■ **Exercise directions**
Count every line below in which "screenshot" occurs, then give only the count.

:: Dataset records ::

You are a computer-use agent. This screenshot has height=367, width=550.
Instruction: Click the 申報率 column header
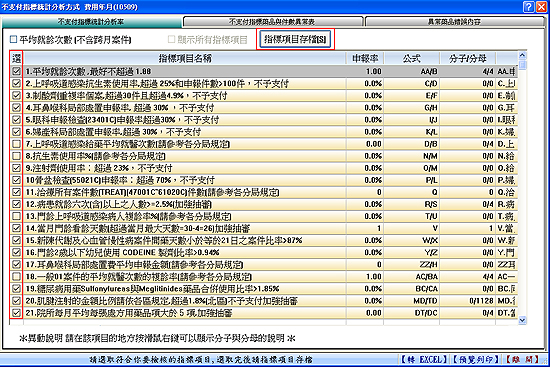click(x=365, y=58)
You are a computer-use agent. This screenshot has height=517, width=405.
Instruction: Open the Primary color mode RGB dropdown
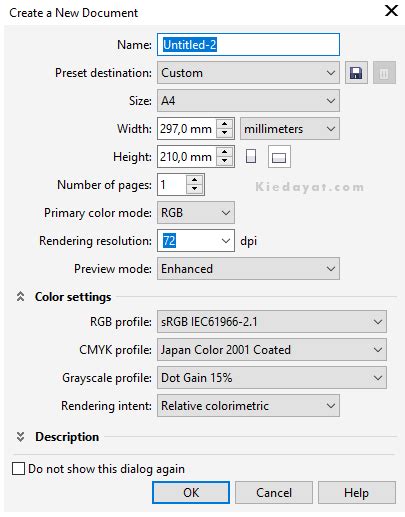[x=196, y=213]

:::

■ **Response to this task**
2